NASA's goal is to get astronauts on the surface of Mars by the mid-2030s, and it has five active missions (Curiosity, Opportunity, Odyssey, MRO and Express are all currently on the surface of or are orbiting Mars), with three more planned (MAVEN, InSight and Beyond—MAVEN is set to launch in late 2013). Current studies are focused on terraforming the Martian surface to support human life; potential solutions include extracting oxygen from the soil and warming the overall climate. The planet's thinner atmosphere poses problems too, so NASA is monitoring radiation via rover devices and adapting spacecraft to brake and land safely.

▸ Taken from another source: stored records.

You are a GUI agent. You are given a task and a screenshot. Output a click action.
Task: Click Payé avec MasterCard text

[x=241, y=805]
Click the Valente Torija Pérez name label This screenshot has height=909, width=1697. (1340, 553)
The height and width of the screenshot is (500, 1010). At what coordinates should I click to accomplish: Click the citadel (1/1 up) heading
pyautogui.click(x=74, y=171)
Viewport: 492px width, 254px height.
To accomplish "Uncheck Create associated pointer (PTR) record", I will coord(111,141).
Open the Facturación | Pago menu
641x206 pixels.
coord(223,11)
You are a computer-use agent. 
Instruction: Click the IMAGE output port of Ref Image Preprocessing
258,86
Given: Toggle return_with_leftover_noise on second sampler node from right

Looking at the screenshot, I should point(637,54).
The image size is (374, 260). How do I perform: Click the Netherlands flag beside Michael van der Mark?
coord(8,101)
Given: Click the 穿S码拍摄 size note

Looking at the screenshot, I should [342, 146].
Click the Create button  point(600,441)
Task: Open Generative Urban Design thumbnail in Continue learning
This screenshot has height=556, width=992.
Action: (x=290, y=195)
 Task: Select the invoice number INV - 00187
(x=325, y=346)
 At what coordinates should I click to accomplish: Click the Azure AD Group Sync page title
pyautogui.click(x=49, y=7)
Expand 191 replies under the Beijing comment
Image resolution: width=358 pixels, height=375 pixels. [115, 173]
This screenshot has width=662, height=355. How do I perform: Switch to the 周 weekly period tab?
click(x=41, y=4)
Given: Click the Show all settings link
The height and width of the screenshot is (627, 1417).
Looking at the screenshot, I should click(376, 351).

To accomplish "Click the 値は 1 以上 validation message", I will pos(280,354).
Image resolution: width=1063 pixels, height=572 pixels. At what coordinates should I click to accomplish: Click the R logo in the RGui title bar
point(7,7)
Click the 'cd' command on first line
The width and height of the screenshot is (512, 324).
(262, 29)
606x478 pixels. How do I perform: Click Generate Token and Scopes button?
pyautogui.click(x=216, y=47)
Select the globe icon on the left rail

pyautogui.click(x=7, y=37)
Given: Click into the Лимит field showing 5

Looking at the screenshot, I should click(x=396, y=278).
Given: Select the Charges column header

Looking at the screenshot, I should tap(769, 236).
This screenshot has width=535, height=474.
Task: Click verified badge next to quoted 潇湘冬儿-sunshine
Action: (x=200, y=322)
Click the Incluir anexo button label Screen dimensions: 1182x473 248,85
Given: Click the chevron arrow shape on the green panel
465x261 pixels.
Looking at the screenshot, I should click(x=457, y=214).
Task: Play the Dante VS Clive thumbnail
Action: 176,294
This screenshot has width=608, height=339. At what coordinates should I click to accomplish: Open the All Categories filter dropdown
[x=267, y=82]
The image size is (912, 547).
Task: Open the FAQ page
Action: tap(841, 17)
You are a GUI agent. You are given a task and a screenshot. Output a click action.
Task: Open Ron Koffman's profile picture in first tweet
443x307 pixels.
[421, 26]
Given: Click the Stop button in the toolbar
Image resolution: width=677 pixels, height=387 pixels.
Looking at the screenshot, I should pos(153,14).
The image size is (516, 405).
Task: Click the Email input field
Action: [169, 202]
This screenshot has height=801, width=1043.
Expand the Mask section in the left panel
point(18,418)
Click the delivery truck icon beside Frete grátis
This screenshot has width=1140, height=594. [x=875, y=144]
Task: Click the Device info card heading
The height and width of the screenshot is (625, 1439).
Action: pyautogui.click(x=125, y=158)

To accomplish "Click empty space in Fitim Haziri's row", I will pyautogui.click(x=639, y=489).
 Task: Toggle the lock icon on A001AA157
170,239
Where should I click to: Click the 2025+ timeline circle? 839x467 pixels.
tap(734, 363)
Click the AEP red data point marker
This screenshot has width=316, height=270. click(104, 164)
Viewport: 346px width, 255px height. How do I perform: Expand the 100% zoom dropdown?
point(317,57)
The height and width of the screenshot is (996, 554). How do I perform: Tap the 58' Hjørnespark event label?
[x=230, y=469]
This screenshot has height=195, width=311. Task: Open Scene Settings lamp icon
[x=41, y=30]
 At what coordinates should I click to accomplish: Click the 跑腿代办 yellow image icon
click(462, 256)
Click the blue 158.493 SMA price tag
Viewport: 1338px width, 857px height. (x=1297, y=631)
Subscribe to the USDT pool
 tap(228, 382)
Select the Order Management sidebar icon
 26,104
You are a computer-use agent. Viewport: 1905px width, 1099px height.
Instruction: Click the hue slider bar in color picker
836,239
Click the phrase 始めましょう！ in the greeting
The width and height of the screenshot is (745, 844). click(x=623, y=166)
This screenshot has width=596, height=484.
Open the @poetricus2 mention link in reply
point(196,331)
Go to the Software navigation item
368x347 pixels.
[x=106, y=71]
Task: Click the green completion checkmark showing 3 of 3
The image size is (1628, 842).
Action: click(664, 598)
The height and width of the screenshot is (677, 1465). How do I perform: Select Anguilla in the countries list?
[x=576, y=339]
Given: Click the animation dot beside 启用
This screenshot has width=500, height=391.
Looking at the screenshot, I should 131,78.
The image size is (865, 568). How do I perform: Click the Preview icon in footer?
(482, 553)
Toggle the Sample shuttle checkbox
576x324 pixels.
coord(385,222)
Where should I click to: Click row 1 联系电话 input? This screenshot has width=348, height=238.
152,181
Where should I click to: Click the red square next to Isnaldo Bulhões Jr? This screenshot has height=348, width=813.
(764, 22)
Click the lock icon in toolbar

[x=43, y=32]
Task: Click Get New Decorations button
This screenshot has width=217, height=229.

Unlike Mars One, NASA plans on returning its crew to Earth. "We think we would take them there, and then they would spend some amount of time there, maybe up to 45 days or so," Gerstenmaier says. Then they'd bring them back down, safe and sound.

Michael Shara, curator of the Department of Astrophysics at the American Museum of Natural History, expects government missions to make it to Mars long before any private ventures succeed. "The idea of survivability on Mars for an extended period of time isn't out of the question. There's nothing in physics or chemistry or astronomy or mathematics that precludes it, but Mars right now is a very harsh place, and you've got to have a stupendous budget to get there," he explains. "I think that the European Space Agency and especially NASA are still the only people with the pockets deep enough."

That doesn't mean the private sector won't try. Hope keeps closing interstellar sales daily, and Mars One has made its first round of cuts, winnowing its candidates to 1,058 semifinalists. Leila Zucker, an emergency room doctor at Howard University in Washington, D.C., is one of them. She says she'd give up everything to participate in Mars One's one-way inaugural expedition—she'd even leave behind her husband.

"You know how couples always talk about what celebrity they'd be allowed to sleep with if they had the opportunity?" she says. "Ours has always been, 'If you got a chance to do X, I'd obviously have to let you go.' Mine would be going to Mars."